Abstract Funding Acknowledgements Type of funding sources: None. Background Pulmonary vein isolation (PVI) with anatomical approach targeting closer interlesion distance (ILD) would be effective, but not efficient. A functional substrate map (FSM) can reveal the unnecessary application site including physiological block and the critical ablation site including direct epicardial connections. Purpose We investigated the efficacy of FSM-guide approach for wide circumferential PVI. Methods We enrolled 55 consecutive patients underwent radiofrequency PVI for atrial fibrillation. In earlier 27 patients were ablated by anatomical approach with closer ILD (<5mm) (control group), in latter 28 patients were by real time PV electrogram and high density electro-anatomical map guide (FSM-guide group). In FSM-guide group, characteristics of electrical conduction including voltage, direction , velocity and barrier between PV and left atrium and epicardial connection were assessed by local activation, coherent and ripple map before ablation. Distributions of the segments required or unnecessary ablation for PVI completion were examined.

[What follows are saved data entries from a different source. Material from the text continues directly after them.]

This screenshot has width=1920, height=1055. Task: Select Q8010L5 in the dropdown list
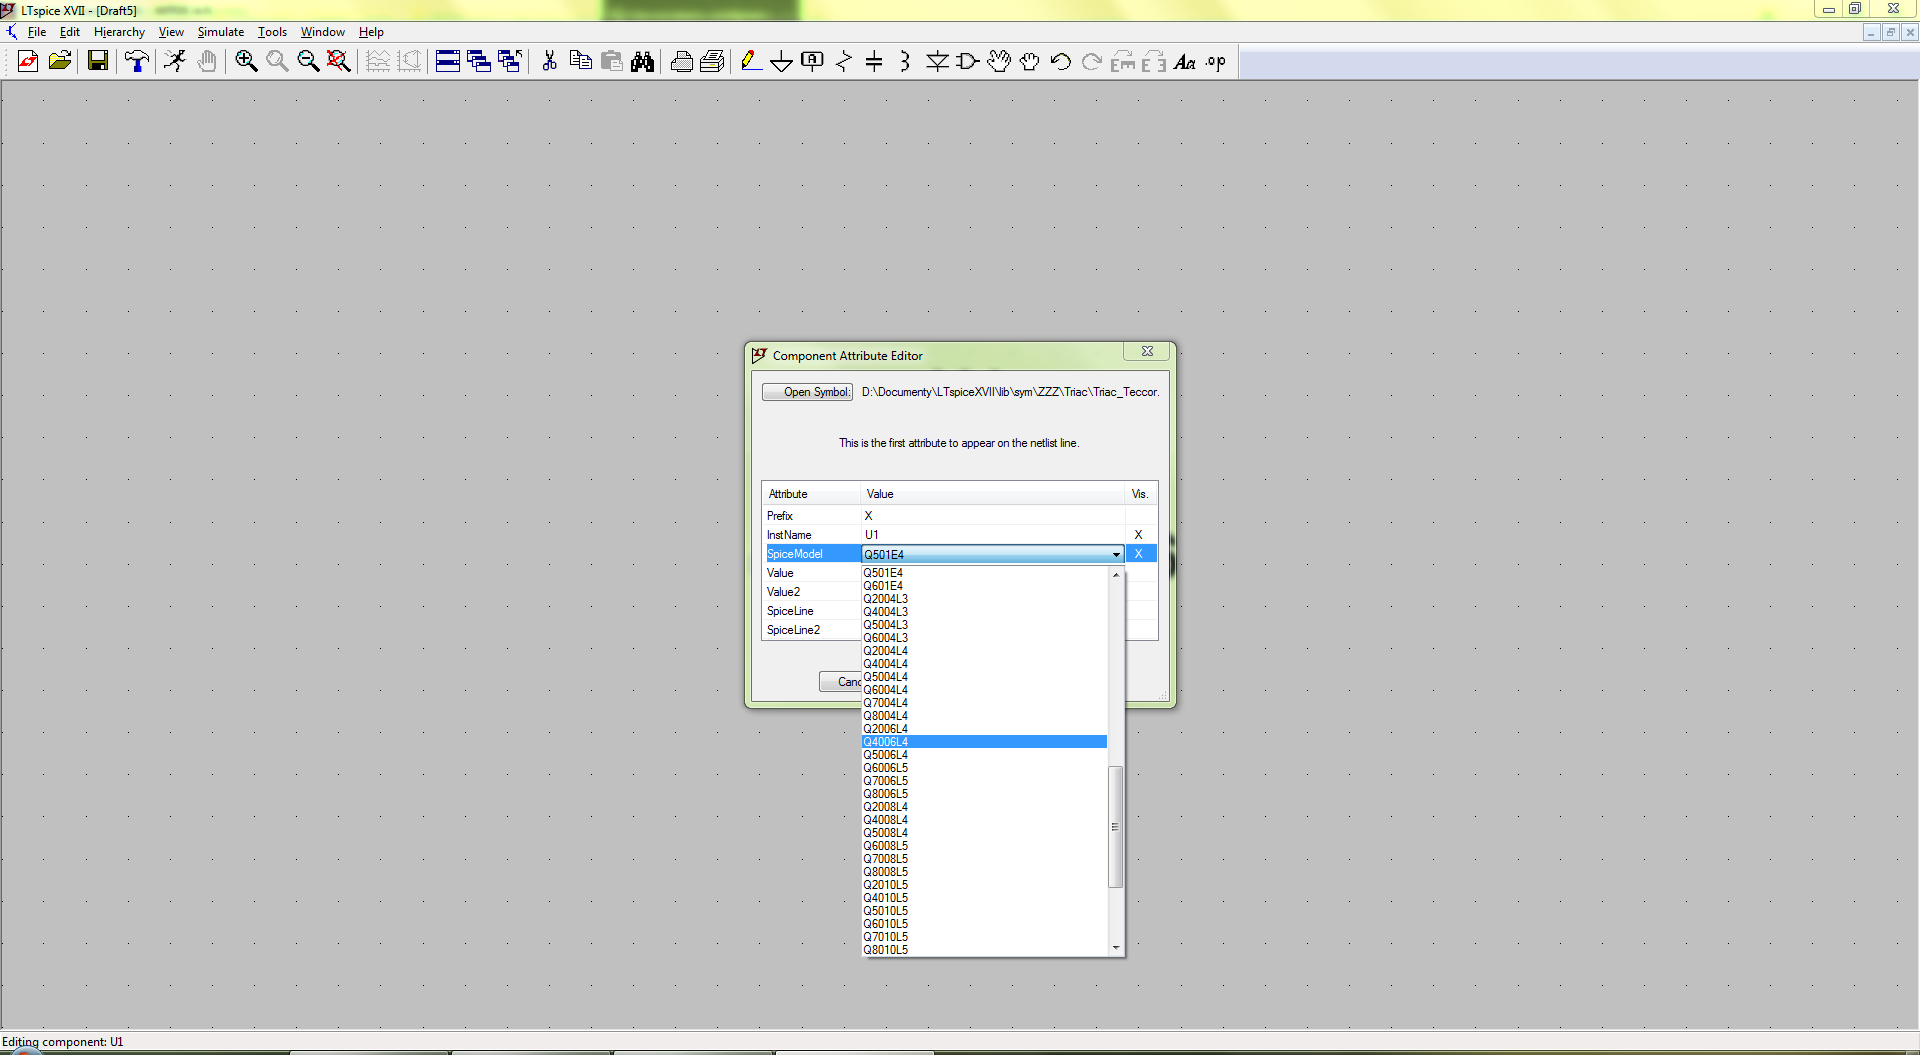point(886,950)
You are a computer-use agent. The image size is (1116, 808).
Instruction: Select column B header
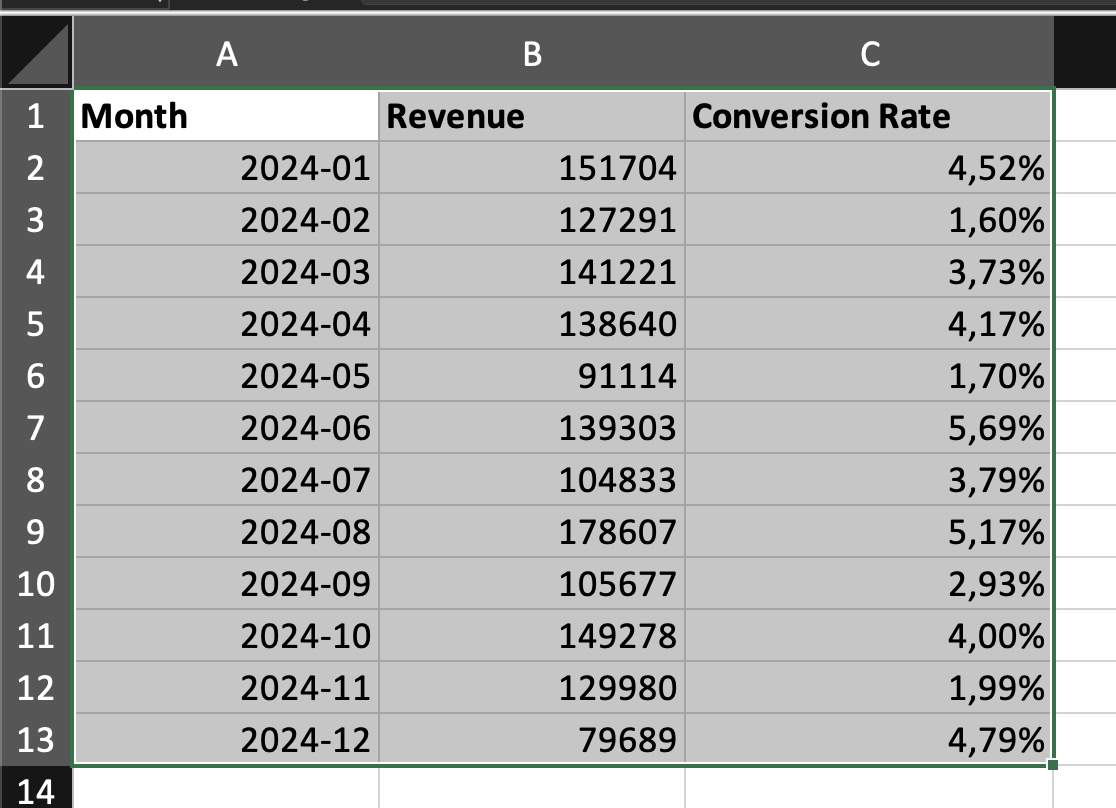click(x=532, y=54)
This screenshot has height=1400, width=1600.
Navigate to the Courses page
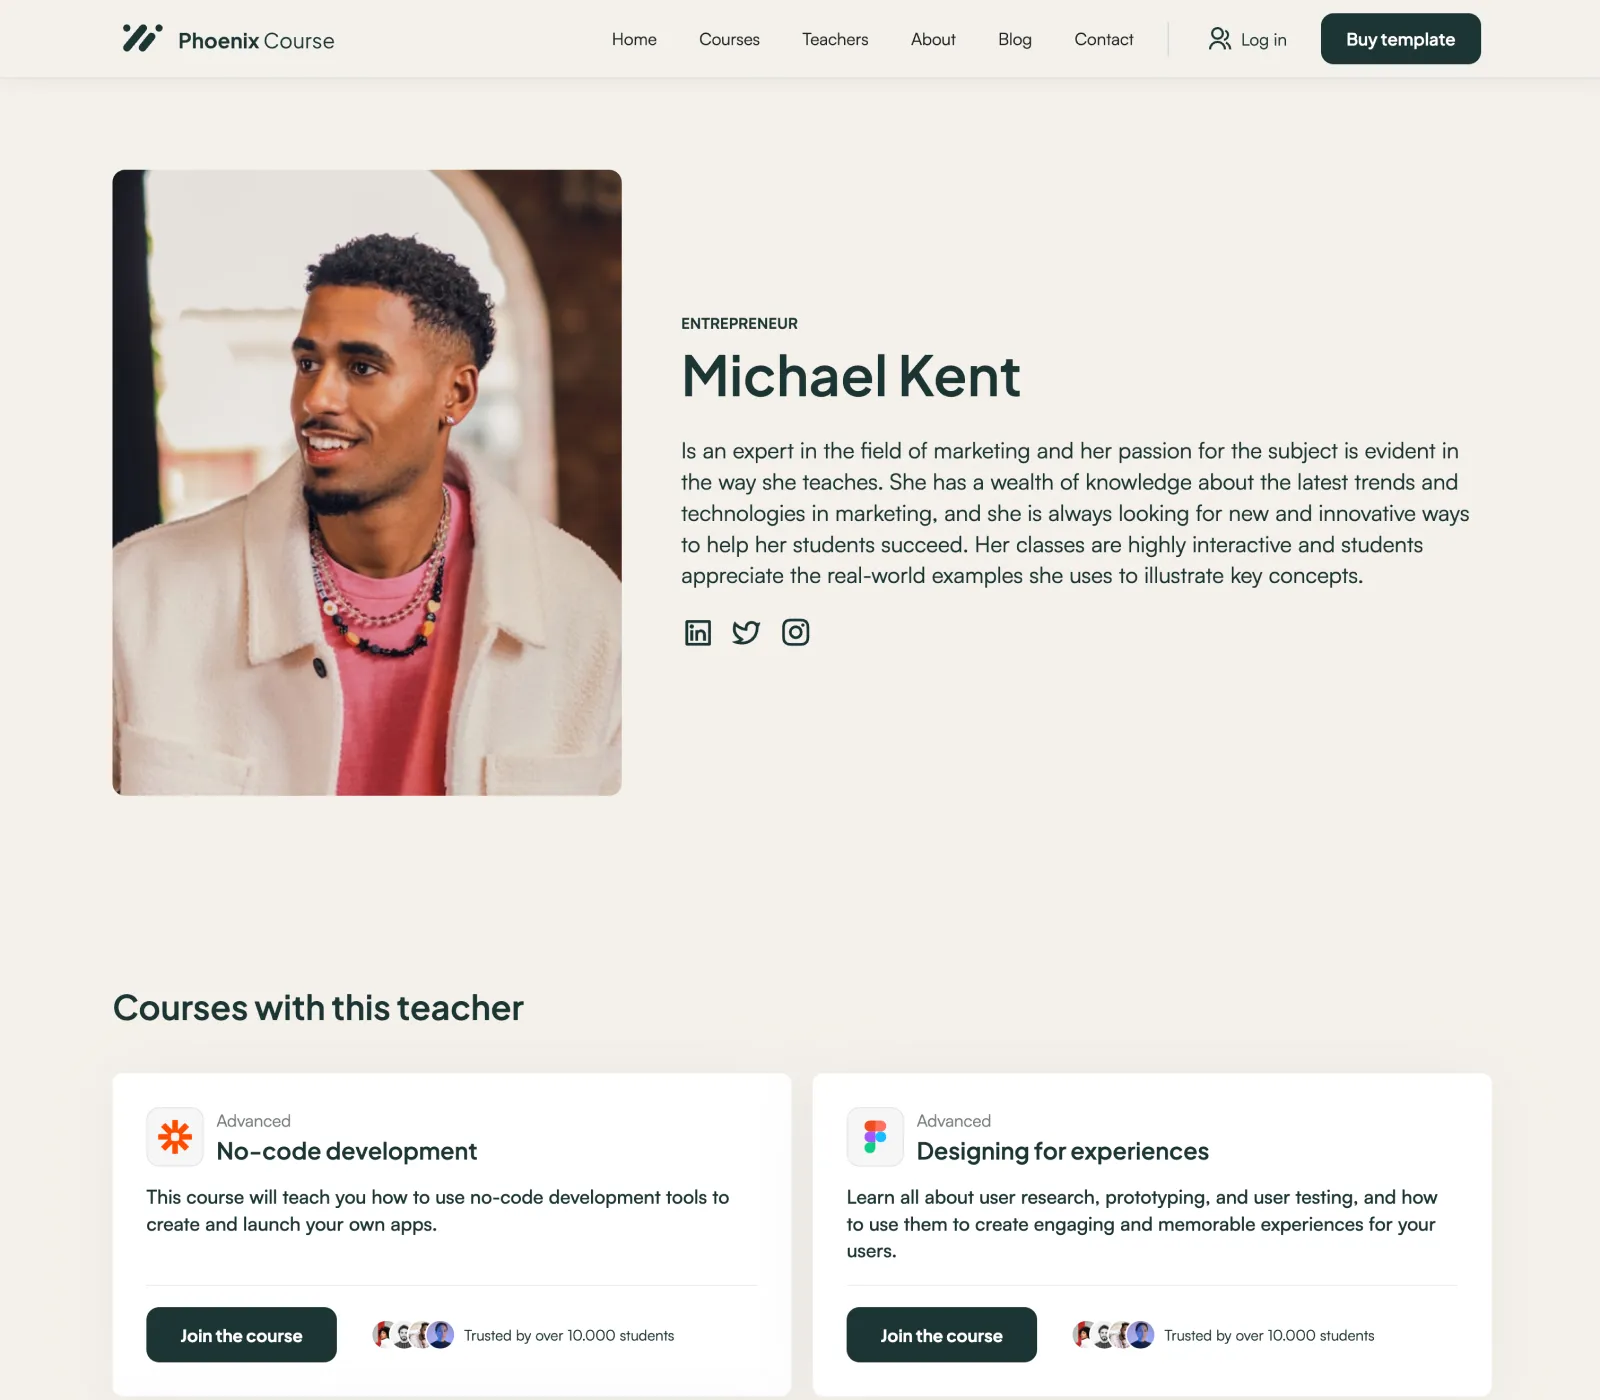click(729, 39)
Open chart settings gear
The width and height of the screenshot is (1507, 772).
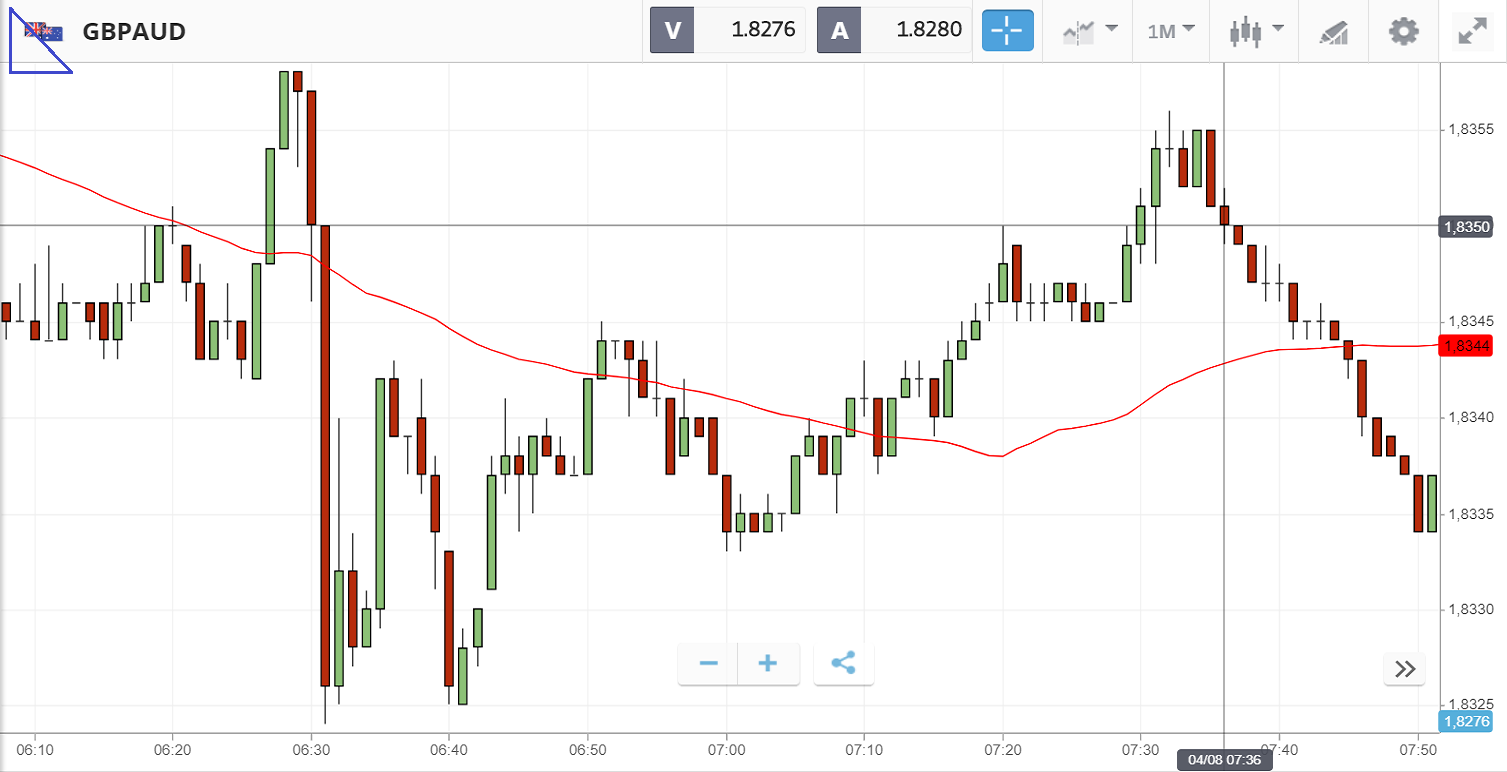(x=1404, y=31)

Results The success rate of first-pass isolation was higher in FSM-guide group than in control (96.4% vs. 74.1%). The number of required ablation tags for PVI were significantly lesser in FSM-guide group than control group (left-sided PV (LPV); 23.2±1.6 vs. 29.2±1.6, p=0.0112, right-sided PV (RPV); 22.6±1.7 vs. 32.4±1.8, p=0.0124, respectively). The time for PVI completion was significantly shorter in FSM-guide group than control group (RPV; 17.0±2.2 min vs. 25.2±2.8 min, p=0.0124, LPV; 18.7±1.5 min vs. 20.5±1.5 min, p=0.042, respectively). In FSM-guide group, unnecessary application sites were frequently located at posterior of RIPV (46%), anterior of LIPV (43%) and anterior of RSPV (35.7%). Frequently required segments for PVI completion were roof and carina of LPV and roof and posterior of RPV. In most cases of control group, full circumferential ablation was required (LPV 22/27(81%) and RPV 24/27(89%)). Acute reconnections during procedure were similar in FSM-guide group and control group (LPV; 6/28 (21.4%) vs. 4/27 (14.8%), p=0.7287, RPV; 9/28 (32.1%) vs. 4/27 (14.8%), p=0.2047, respectively). All of reconnection sites in FSM-guide group were ablated site. Conclusions FSM-guide approach for extensive PVI could reveal unnecessary application sites and result in shorter procedure with comparable ablation quality.